* Activité
Poursuivez le texte sur le melon de Montréal à partir de « Déception. », sa dernière phrase.

* Texte support
À la recherche d’un temps perdu

Bernard Lavallée est tombé dans un vortex, happé dans sa quête au point de faire le vide autour de lui et de travailler du matin au soir sans pouvoir s’arrêter. Il faut dire que l’histoire de ce melon, qu’on disait à nul autre pareil, est fascinante. On raconte qu’au tournant du XXe siècle, les nantis payaient une somme coquette pour en déguster une seule tranche. Vendu 2,50 $ en 1922, ce melon brodé à chair verte vaudrait 43,15 $ aujourd’hui !

De ce fruit, servi dans les établissements de luxe de la ville et jusqu’à New York, on sait qu’il avait une chair succulente et parfumée, sans plus de précisions.

PHOTO MARTIN CHAMBERLAND, ARCHIVES LA PRESSE

Bernard Lavallée

C’est fascinant de penser qu’il y a à peine 100 ans, on a cultivé un fruit tellement précieux à Montréal qu’il a contribué à la renommée de la ville et qu’aujourd’hui, la majorité des gens n’en ont jamais entendu parler.

Bernard Lavallée, nutritionniste

En effet, l’enthousiasme entourant le melon de Montréal a commencé à s’estomper dans les années 1920. L’une des raisons étant que ses producteurs ont vendu leurs terres pour la construction d’autoroutes et de maisons, précise l’auteur.

L’abandon de sa culture a provoqué sa disparition, jusqu’à ce qu’un journaliste du quotidien The Gazette, Mark Abley, s’y intéresse en 1991 et mette la main sur un sachet d’anciennes semences dans une banque de préservation en Iowa. Quelques années plus tard, on annonçait le grand retour du melon de Montréal. Mais est-ce bien le bon ?

Retrouver le goût d’antan

De nombreuses personnes ont émis des doutes sur la véracité de ce nouveau melon de Montréal. En se fiant aux archives, aucun autre melon ne lui arriverait au pédoncule ! Les photos d’époque montrent par ailleurs des spécimens de grand format. Or, en le cultivant, certains lui ont trouvé un goût ordinaire et des dimensions modestes. Déception.

* Bloc de données

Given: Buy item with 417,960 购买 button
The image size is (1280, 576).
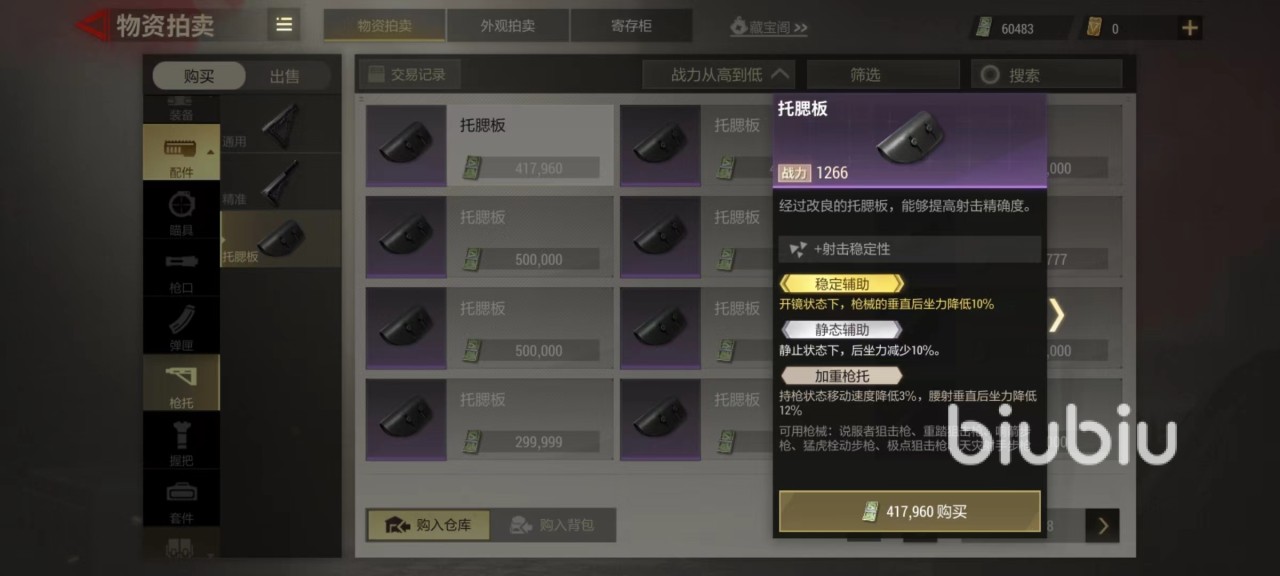Looking at the screenshot, I should pyautogui.click(x=910, y=511).
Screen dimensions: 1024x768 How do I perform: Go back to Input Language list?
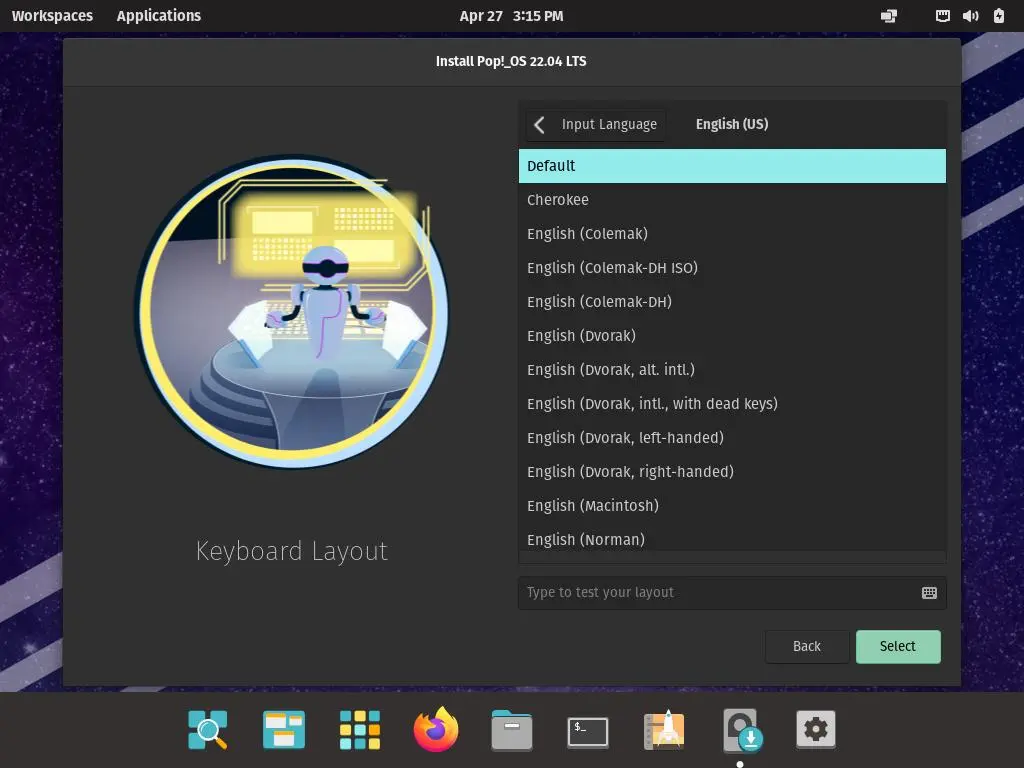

* Corrigé
« Mes recherches m’ont permis de comprendre que même à l’époque, on avait des melons de différentes tailles : il y en avait des petits, des moyens, des gros, argue Bernard Lavallée. Pour ce qui est des saveurs, certains spécimens ont moins bon goût, mais d’autres sont vraiment intéressants. »

En ce moment, on a probablement besoin de resélectionner la variété pour retrouver le goût d’antan. C’est ce qu’on essaie de faire avec ce projet en espérant que plein de gens le cultivent pour qu’il redevienne exceptionnel.

Bernard Lavallée, nutritionniste

Le melon de Montréal aurait-il été mis sur un piédestal à l’époque dans des publicités produites par ceux qui souhaitaient le vendre ? Fort possible. Pour y avoir goûté et l’avoir lui-même fait pousser dans sa rue, Bernard Lavallée estime toutefois que les meilleurs spécimens ont « un goût distinct qui en vaut la peine ».

N’ayant aucune donnée permettant de comparer la génétique des nouveaux spécimens aux anciens, on ne pourra probablement jamais confirmer qu’il s’agit bien des semences du fruit qui a alimenté la légende. Mais est-ce si pertinent ? questionne Bernard Lavallée. « Si on est capables de cultiver des melons qui ont bon goût, qui ont une taille respectable et qui, en plus, permettent de raconter cette histoire, je pense que c’est gagnant. »

C’est la réponse émotive. D’un point de vue scientifique, c’est une diversité de bagages génétiques avec lesquels on peut travailler pour développer de nouvelles variétés dans l’avenir, fait-il aussi valoir. Certaines variétés ancestrales résistent à des maladies, à des insectes ou à la sécheresse. « C’est important de préserver ce patrimoine alimentaire québécois, une richesse immatérielle qu’on ne doit pas oublier. »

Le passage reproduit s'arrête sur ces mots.